Alle 9 vengono a chiamarmi, e il corteo arriva in chiesa. Anche lei nella bara comune della comunità. Ricordiamo i segni del suo battesimo: la luce con la candela accesa dal cero pasquale  e l’abito bianco. Le parole sono poche e  sobrie. Davanti ad un grande dolore c’è solo silenzio e condivisione. Mentre il corteo si avvia al cimitero si sentono grida, pianti, lamenti. Non dimentichiamo: la bambina ha otto anni. Al cimitero la salma sarà tolta e deposta nella terra avvolta in un drappo bianco.

Sono questi i nostri tempi, i tempi che viviamo, i tempi in cui il Signore si fa presente.

Stiamo preparando i battesimi dei bambini. Quasi ogni giorno arriva una mamma o un papà per dare il nome del figlio per il battesimo. Per ognuno facciamo prima  una scheda, poi, al giorno del battesimo, verrà consegnato un certificato con tutti i dati.

Per non sbagliare chiedo di portare l’atto di nascita del figlio. Ho davanti a me Juliane, con il suo bimbo nato agli inizi di dicembre, e leggo: nome del padre: LOOMNA Joseph. Le chiedo: “ma non è il nome di tuo papà? ” Risponde: “sì, è il nome di mio papà, ho messo questo nome perché il padre del bambino non lo ha riconosciuto e non voglio mettere nell’atto di nacita e dare a mio figlio il nome di uno che non lo riconsce suo figlio”. La ascolto, racconta la sua storia, intrisa da una grande sofferenza. Prima di partire mi chiede di benedirla, lei e il bimbo.
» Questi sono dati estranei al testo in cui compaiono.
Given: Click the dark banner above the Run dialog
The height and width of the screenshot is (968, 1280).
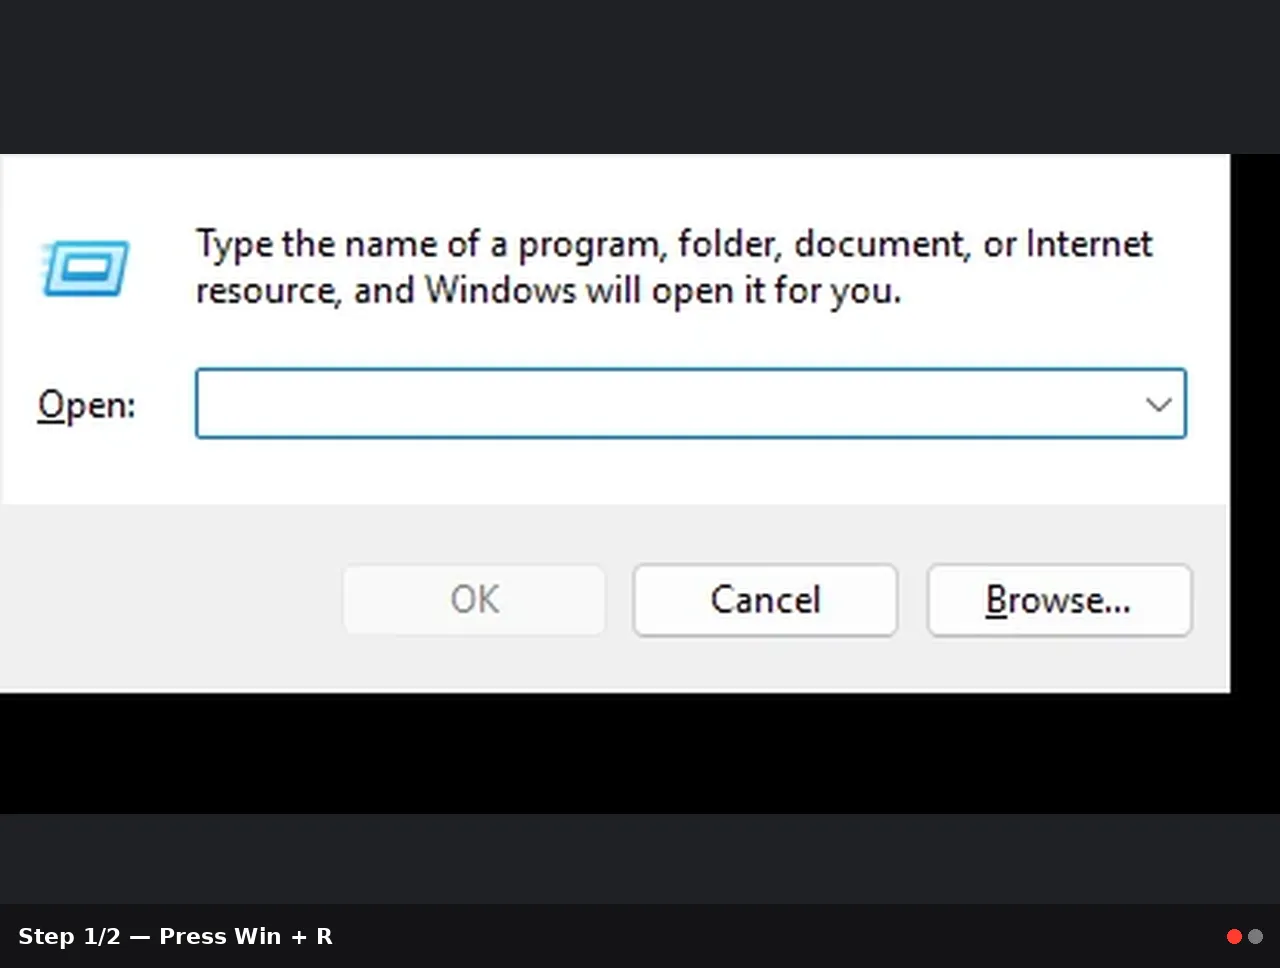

Arriva poi Djaki Céline, non ancora battezzata, anche se ha terminato il catecumenato, così pure suo marito, catecumeno. E spiega: “mio marito ha appena preso una seconda moglie e adesso tutto è diventato più complicato, per me e per lui”.

Davanti allo scorrere di questa nostra vita, con le sue ferite, i suoi pesi, penso ad una scena del film Roublev. Mentre sullo schermo scorrono le immagini della Passione, nella colonna sonora Roublev pronuncia parole che racchiudono il senso dell’intero film. Eccone alcune: il male è dappertutto…e la sventura si accanisce sempre verso la povera gente…e la gente lavora e lavora e lavora…e poi porta la sua croce con rassegnazione, senza ribellarsi, senza cercare di difendersi…si accontenta di pregare il Signore perché le dia la forza…e poi il tocco finale: Uno si sente stanco, scoraggiato, capisce che sta per crollare, e inaspettatamente il suo sguardo si incrocia con un altro sguardo umano. Ed è come se avesse fatto la comunione…si sente rinfrancato, è come se gli vessero tolto un peso di dosso (Da Civiltà Cattolica, 4064, ottobre, novembre 2019. 143).

A Natale lo sguardo di Dio incrocia i nostri sguardi per condividere e portare con noi i pesi della nostra vita. Al suo sguardo affidiamo anche il nostro fratello Gigi perché lo accompagni e lo sostenga nel suo cammino verso la luce.